* TASK ITEM
All lines from the one containing "[Share Publication] (1120, 44)" through the end of the data below are to be transcribed exactly. Leave out the rest.

---+---

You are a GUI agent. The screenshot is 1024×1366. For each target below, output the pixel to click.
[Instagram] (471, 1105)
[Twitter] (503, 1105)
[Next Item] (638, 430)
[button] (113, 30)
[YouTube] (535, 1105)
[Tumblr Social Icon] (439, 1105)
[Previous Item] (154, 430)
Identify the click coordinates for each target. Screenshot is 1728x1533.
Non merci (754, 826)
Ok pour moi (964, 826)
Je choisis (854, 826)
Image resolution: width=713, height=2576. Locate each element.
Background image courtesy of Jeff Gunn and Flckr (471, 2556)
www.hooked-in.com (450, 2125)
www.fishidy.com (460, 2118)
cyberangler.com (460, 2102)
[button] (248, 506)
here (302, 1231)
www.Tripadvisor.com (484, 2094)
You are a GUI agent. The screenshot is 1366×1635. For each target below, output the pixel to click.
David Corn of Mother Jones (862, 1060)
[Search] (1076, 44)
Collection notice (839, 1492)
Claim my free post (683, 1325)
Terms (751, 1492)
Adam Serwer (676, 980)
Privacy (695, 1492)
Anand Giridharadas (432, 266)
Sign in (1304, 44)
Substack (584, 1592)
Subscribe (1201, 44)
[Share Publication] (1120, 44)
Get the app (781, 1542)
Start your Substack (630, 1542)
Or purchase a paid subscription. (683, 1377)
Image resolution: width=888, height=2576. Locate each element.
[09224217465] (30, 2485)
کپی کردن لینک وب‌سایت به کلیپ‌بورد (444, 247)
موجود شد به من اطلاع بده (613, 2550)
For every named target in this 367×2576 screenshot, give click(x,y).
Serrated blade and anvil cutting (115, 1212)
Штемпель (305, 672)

---+---

* OUTPUT OF THE EXERCISE
[Share Publication] (1120, 44)
Get the app (781, 1542)
Start your Substack (630, 1542)
Or purchase a paid subscription. (683, 1377)
Image resolution: width=888, height=2576. Locate each element.
[09224217465] (30, 2485)
کپی کردن لینک وب‌سایت به کلیپ‌بورد (444, 247)
موجود شد به من اطلاع بده (613, 2550)
For every named target in this 367×2576 screenshot, give click(x,y).
Serrated blade and anvil cutting (115, 1212)
Штемпель (305, 672)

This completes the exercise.